REPUBLIKA.CO.ID, JAKARTA – Peraturan Pemerintah (PP) Nomor 56/2021 tentang Pengelolaan Royalti Hak Cipta Lagu dan/atau Musik berpotensi memicu persoalan baru. Pembentukan Lembaga Manajemen Kolektif Nasional (LMKN) yang menjadi amanat PP 56/2021 dinilai tumpang tindih dan merugikan pekerja kreatif di Tanah Air.
“Kami tentu prihatin dengan perkembangan baru terkait pengelolaan royalti lagu dan musik di Tanah Air. PP 56/2021 yang kita harapkan jadi payung hukum yang menegakkan hak-hak pekerja kreatif di industri musik kini malah melahirkan bibit sengketa yang malah merugikan para musisi dan pencipta lagu,” ujar Ketua Komisi X DPR RI Syaiful Huda dalam keterangannya, Rabu (3/11).
Dia menjelaskan, lahirnya PP 56/2021 tentang pengelolaan hak cipta lagu dan musik memang memberikan harapan baru bagi perlindungan hak kekayaan intelektual, dari musisi serta pencipta lagu. Dalam PP tersebut jelas disebutkan kewajiban bagi semua pihak yang menggunakan lagu dan musi sebagai layanan publik bersifat komersial harus membayarkan royalti kepada pencipta, pemegang hak cipta atau pemilik hak terkait.
“Dalam PP tersebut bahkan disebutkan jenis-jenis layanan publik bersifat komersil yang harus membayar royalti. Tentu ini memunculkan euforia bagi pemilik hak cipta yang selama ini kerap dirugikan karena begitu brutalnya pelanggaran hak cipta di Tanah Air,” katanya.

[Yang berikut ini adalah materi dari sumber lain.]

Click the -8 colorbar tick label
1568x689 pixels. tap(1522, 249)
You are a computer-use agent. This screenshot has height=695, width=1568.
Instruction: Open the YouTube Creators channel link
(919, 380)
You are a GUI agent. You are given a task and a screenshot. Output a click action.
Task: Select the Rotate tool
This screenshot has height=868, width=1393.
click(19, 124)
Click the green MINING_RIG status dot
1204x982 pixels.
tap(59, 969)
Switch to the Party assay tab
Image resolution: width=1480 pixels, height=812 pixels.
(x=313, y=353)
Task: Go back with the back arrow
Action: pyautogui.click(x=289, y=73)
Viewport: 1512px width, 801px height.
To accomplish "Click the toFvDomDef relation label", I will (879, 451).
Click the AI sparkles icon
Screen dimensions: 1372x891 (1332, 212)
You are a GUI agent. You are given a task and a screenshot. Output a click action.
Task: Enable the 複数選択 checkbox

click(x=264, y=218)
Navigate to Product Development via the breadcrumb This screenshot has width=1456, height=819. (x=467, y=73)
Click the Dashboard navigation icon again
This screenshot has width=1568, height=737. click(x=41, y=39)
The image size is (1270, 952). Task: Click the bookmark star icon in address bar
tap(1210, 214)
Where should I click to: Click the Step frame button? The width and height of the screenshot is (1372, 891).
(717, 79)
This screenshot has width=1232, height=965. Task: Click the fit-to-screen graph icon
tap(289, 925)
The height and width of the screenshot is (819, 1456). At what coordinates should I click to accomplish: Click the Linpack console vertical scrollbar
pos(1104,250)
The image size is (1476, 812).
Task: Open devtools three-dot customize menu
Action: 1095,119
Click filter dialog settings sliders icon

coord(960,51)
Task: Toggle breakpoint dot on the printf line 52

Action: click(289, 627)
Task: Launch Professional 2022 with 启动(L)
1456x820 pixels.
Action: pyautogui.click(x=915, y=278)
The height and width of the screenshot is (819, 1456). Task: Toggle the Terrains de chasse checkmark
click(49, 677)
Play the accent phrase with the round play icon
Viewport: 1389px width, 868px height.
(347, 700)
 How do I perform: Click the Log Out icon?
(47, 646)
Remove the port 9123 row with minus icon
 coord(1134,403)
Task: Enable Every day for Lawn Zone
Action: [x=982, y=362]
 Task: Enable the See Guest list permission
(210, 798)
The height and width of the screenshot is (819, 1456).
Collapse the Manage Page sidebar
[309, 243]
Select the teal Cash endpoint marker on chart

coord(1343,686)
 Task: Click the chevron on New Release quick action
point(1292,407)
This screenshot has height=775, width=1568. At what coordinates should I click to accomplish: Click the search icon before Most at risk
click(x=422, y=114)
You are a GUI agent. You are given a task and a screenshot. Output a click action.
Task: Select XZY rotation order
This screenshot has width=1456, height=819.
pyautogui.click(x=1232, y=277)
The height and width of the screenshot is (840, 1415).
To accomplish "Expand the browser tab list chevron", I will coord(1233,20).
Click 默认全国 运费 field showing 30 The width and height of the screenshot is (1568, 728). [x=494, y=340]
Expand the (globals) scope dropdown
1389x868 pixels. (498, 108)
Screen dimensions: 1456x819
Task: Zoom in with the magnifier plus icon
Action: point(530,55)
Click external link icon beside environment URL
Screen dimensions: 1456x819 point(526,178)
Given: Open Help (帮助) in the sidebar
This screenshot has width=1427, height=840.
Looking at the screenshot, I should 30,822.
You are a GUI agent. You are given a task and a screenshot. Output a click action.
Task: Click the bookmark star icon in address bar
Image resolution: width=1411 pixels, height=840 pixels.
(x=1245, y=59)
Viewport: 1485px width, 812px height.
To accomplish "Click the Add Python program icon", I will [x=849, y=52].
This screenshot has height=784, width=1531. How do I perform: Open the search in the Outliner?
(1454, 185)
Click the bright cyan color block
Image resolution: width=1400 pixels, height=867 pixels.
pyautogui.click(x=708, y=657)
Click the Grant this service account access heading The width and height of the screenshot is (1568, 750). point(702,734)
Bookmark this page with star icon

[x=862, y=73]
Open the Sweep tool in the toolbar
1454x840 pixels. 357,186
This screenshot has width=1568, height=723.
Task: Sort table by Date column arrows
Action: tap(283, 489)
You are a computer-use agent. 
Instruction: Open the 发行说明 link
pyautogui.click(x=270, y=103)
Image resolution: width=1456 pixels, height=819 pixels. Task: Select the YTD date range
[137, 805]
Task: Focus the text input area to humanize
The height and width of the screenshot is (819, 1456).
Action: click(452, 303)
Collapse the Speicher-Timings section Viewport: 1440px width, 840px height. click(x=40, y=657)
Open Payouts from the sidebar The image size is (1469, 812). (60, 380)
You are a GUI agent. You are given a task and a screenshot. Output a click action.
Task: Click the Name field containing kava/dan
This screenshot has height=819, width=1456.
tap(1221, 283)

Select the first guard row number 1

Dalam perkembangannya, kata Huda, PP 56/2021 ternyata memunculkan masalah baru. Hal ini seiring pembentukan LMKN yang menjadi amanat PP 56/2021. LMKN diberikan otoritas menarik royalti untuk kepentingan pencipta, pemegang hak cipta, dan pemilik hak terkait yang telah menjadi anggota maupun yang belum menjadi anggota suatu Lembaga Manajemen Kolektif (LMK).
“Fungsi penarikan royalti ini sebelumnya dilakukan oleh LMK bentukan para musisi maupun pencipta lagu yang bersifat independen. Dengan adanya LMKN yang dibentuk oleh pemerintah melalui Kemenkumham maka terjadi sentralisasi kewenangan yang justru rentan memicu polemik baru,” katanya.
Huda menilai, hampir pasti benturan kepentingan antara LMKN dan LMK akan terjadi karena adanya aturan 20 persen dari besaran royalti yang dikumpulkan dari publik digunakan untuk pembiayaan manajemen kolektif. Menurutnya, 20 persen bagian dari royalti ini cukup besar. Sebagai gambaran, jika ada Rp 100 miliar yang bisa dikumpulkan, maka berarti ada Rp 20 miliar yang harus disisihkan untuk manajemen kolektif.
“Besaran bagian untuk menajamen kolektif ini pasti akan potensial memicu konflik kepentingan. Apalagi jika ada dua entitas yang mempunyai peran mirip dalam hal ini LMKN dan LMK,” katanya.
Apalagi dalam perkembangan terbaru, kata Huda, LMKN bekerja sama dengan pihak ketiga untuk menjalakan fungsi pengumpul royalti dari publik. Tentu situasi ini akan kian memperpanjang belitan kepentingan karena potensi konflik akan kian melebar.
“Keputusan LMKN dalam mengandeng PT Lentara Abadi Solutama (LAS) kian meruncing konflik kepentingan dalam sengkarut penarikan royalti lagu dan atau musik di Indonesia,” katanya.
Politikus PKB ini mendesak agar Presiden Joko Widodo turun tangan dalam mengatasi polemik sengkarut penarikan royalti lagu dan atau musik ini. Menurutnya, sudah lama pekerja kreatif di industri musik yang mengharapkan perlindungan dan penghormatan atas kekayaan intelektual mereka.
“Presiden Jokowi sudah beritikad baik dengan mengeluarkan PP 56/2021 untuk melindungi dan menghormati kekayaan intelektual para musisi dan pencipta lagu. Jangan sampai itikad ini kemudian terganjal oleh konflik kepentingan di mana pemerintah menjadi bagian dari konflik tersebut baik secara langsung maupun tidak langsung,” ujar Huda.